Un candidat présidentiel qui formule une telle politique étrangère de principe et qui accède à un mandat populaire arriverait au pouvoir avec la capacité d'affronter l'État de sécurité nationale. En effet, la nécessité d’affronter l’État de sécurité nationale doit faire explicitement partie de la campagne électorale et du programme du président, dénonçant la tendance historique de l’État de sécurité nationale à usurper le pouvoir politique et à passer outre les souhaits du président élu.

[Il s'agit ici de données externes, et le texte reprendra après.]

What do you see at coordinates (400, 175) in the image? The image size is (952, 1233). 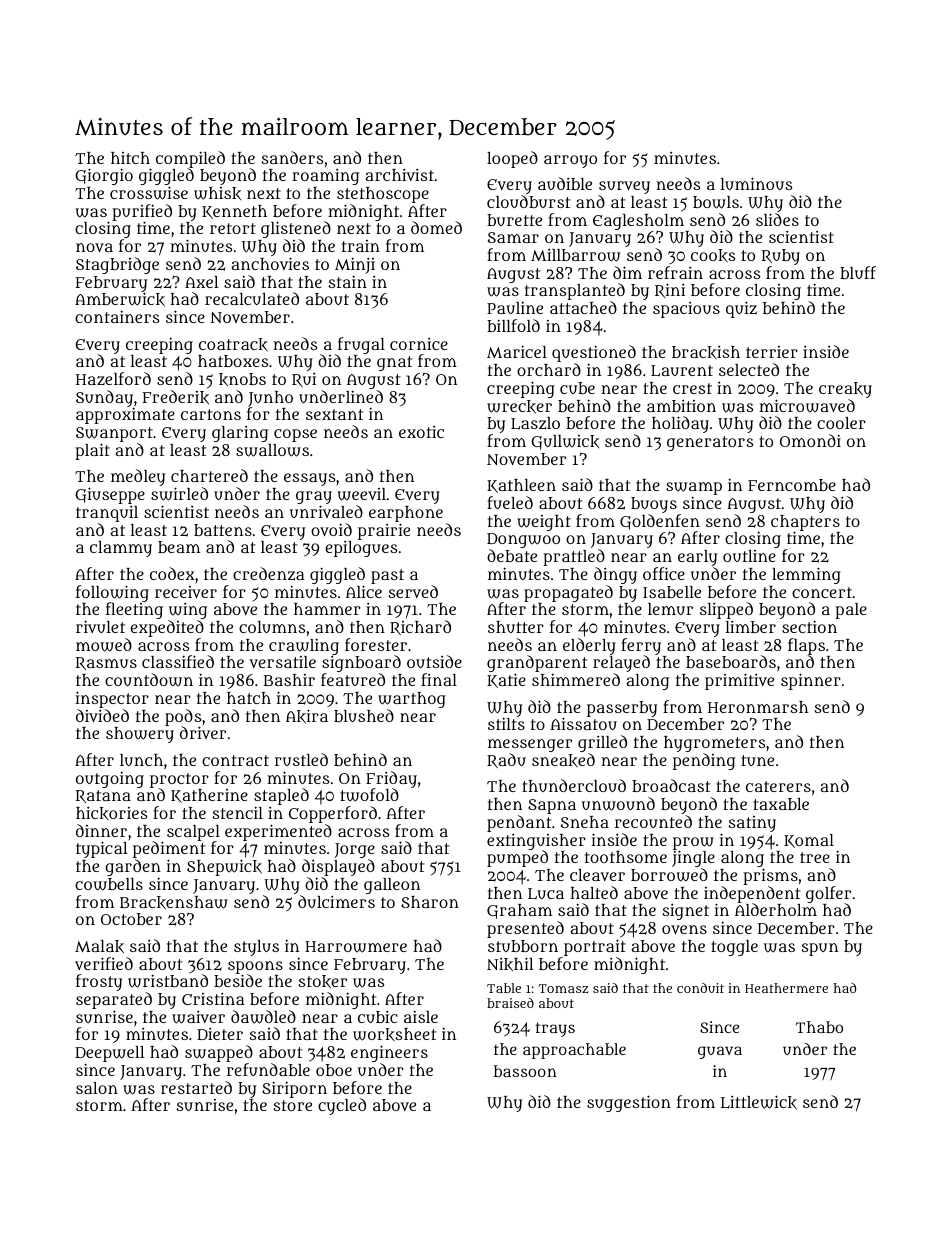 I see `archivist` at bounding box center [400, 175].
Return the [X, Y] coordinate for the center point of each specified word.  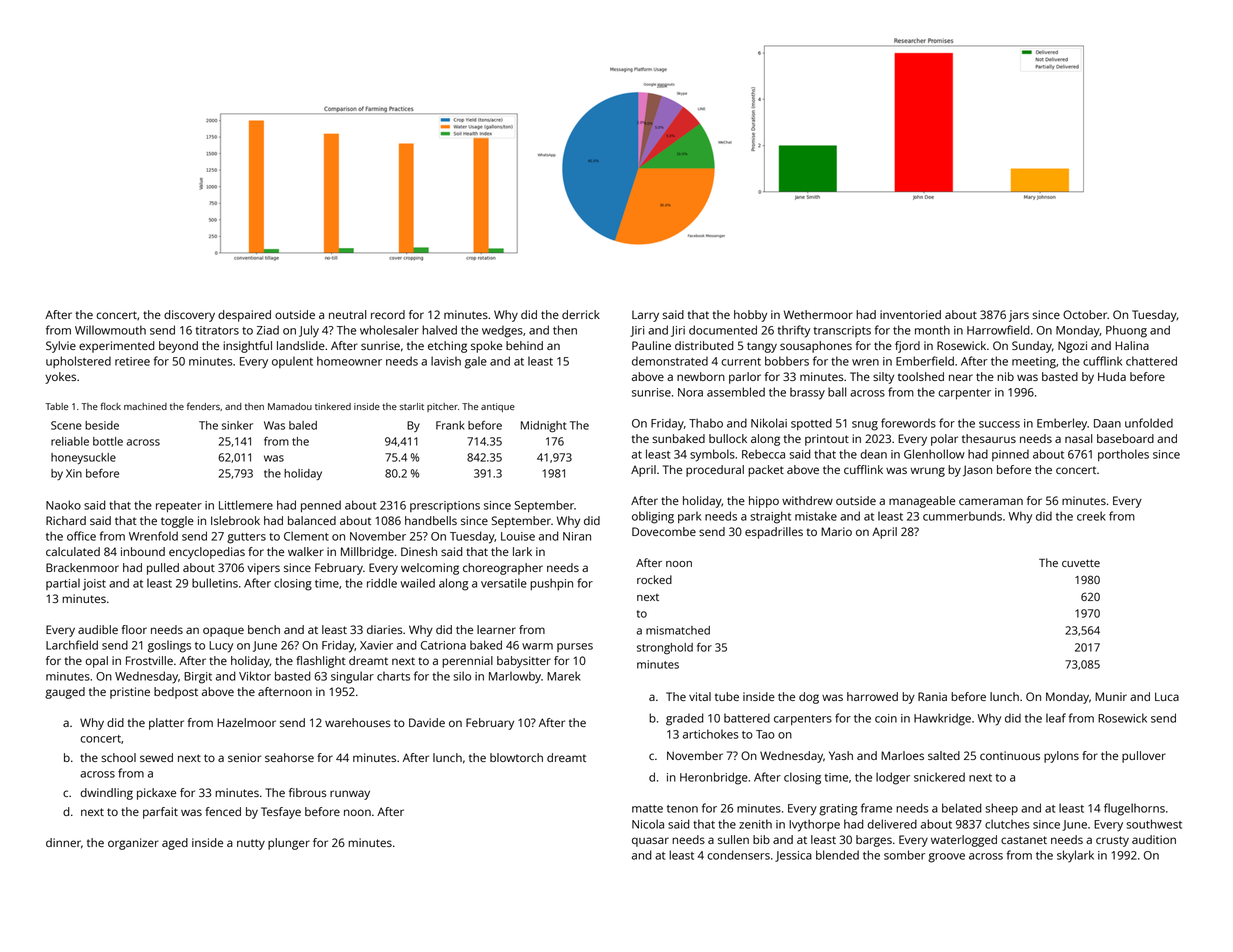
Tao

Si un président arrivait au pouvoir politique sur la base d'une telle campagne, avec une forte majorité populaire et avec le soutien d'une majorité législative également engagée dans une reformulation de la politique étrangère, il serait en mesure de bataille avec l'État de sécurité nationale, ce qui impliquerait de nommer de nouveaux directeurs et directeurs adjoints et de réorganiser les départements. Nous voyons ici dans les grandes lignes la lutte du peuple pour mettre la politique étrangère de la nation sous sa direction, tâche nécessaire et possible.